Designing an AI-assisted review workspace for high-stakes decisions at global scale.
Evidence-first AI-assisted review for high-stakes decisions.
Business context: Recorded exam review at scale creates a signal-to-noise problem. Reviewers can’t watch thousands of hours manually, and AI flags alone aren’t sufficient for decisions with real consequences.
What I led: I designed an evidence-first, triage-based workstation that ranks sessions by risk, surfaces contextual proof, and keeps human judgment firmly in the loop — a human-in-the-loop design pattern for agentic AI operating under high-stakes constraints.

AI flags without context increase risk and reviewer fatigue.
Moving from live proctoring to recorded review shifts the bottleneck: reviewers need to find brief infractions quickly, but raw AI flags can be noisy and can introduce automation bias if presented without supporting evidence.
Owned the review experience and partnered with AI/ML and investigation teams.

High-stakes adjudication, auditability, and automation-bias risk.
Triage first, evidence always, and structured decisions.
I structured the workflow around triage-helping reviewers spend attention where it matters most-then built an evidence model that makes each flag inspectable and comparable. The UI supports fast review without turning the human into a rubber stamp.

Design for adjudication: proof packaging and confidence handoffs.

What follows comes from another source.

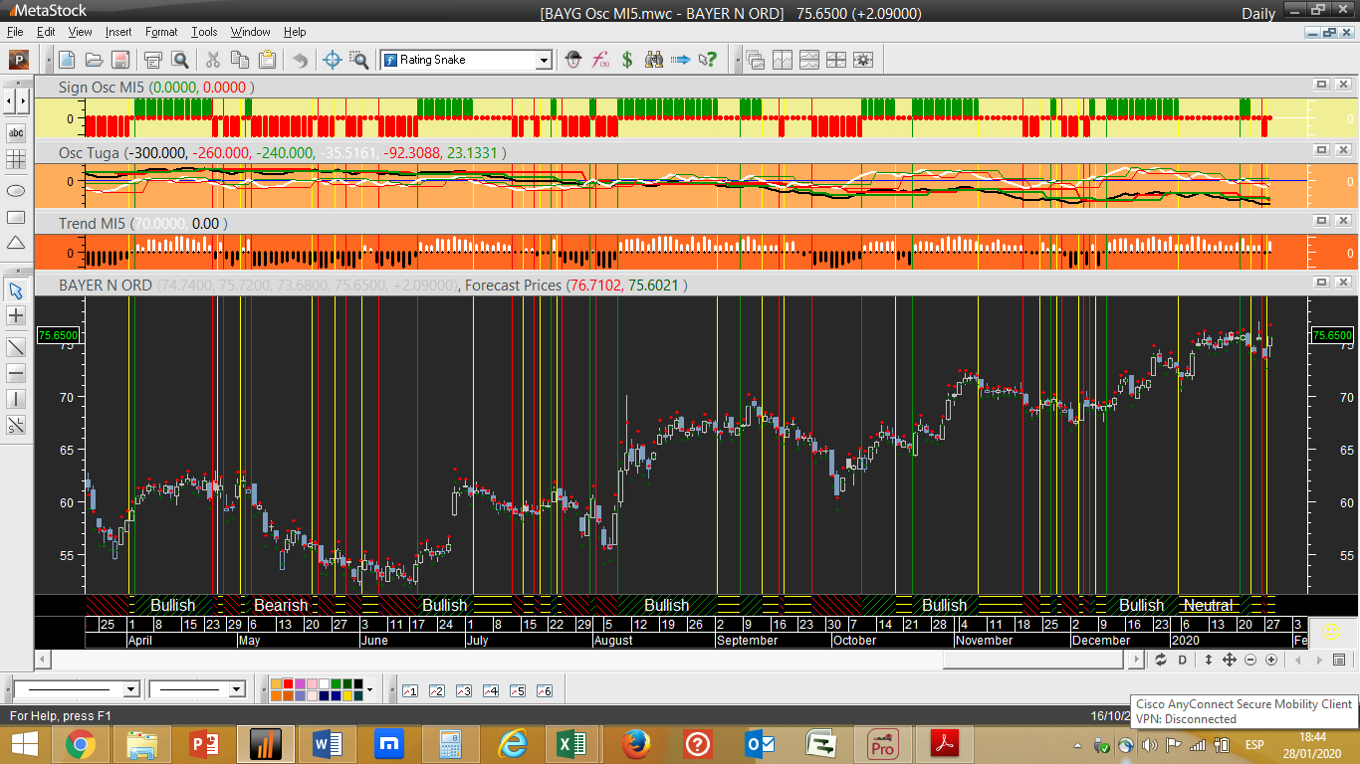Image resolution: width=1360 pixels, height=764 pixels.
Task: Switch to chart layout 1
Action: click(409, 690)
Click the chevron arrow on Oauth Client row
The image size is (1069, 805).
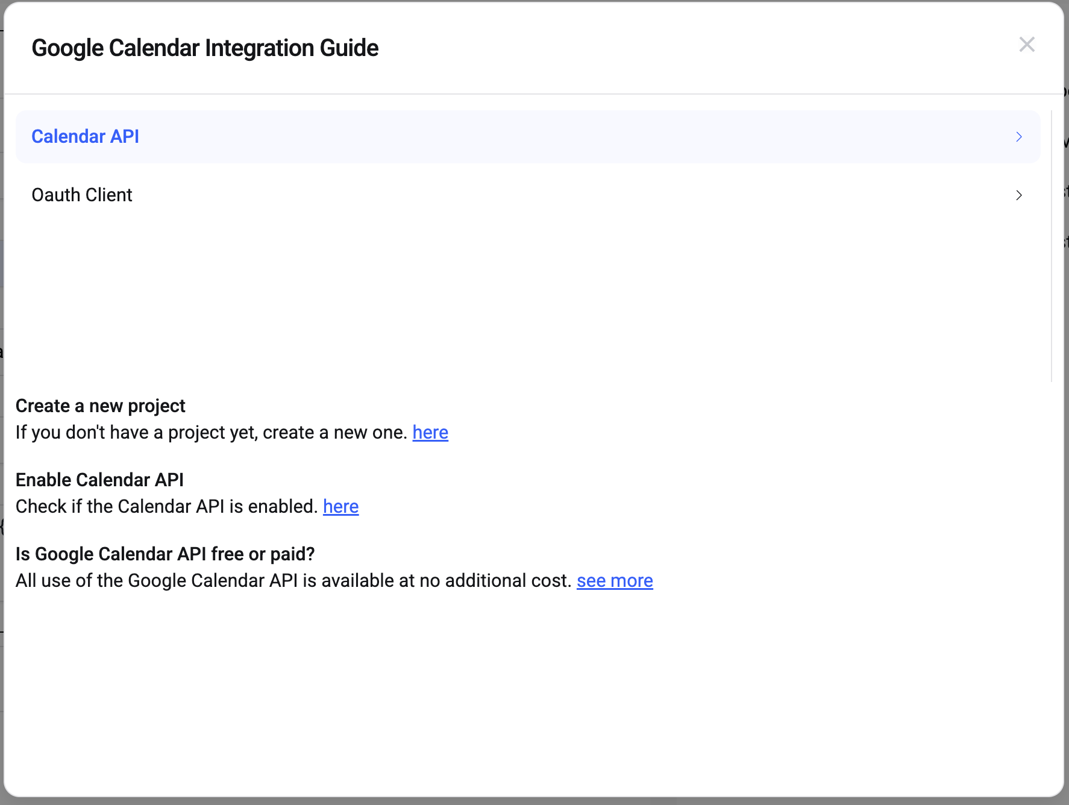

Higher throughput with stronger agreement and clearer decisions.
The workstation improved review throughput versus live proctoring while supporting consistent decisions and strong agreement between reviewers and investigators.
See the Outcomes panel for the throughput and agreement metrics tracked.
In agentic AI systems, the design contract is explainability — not the model.
The senior design work is making complex signals usable and fair: clear evidence, defensible decisions, and a workflow that respects human judgment.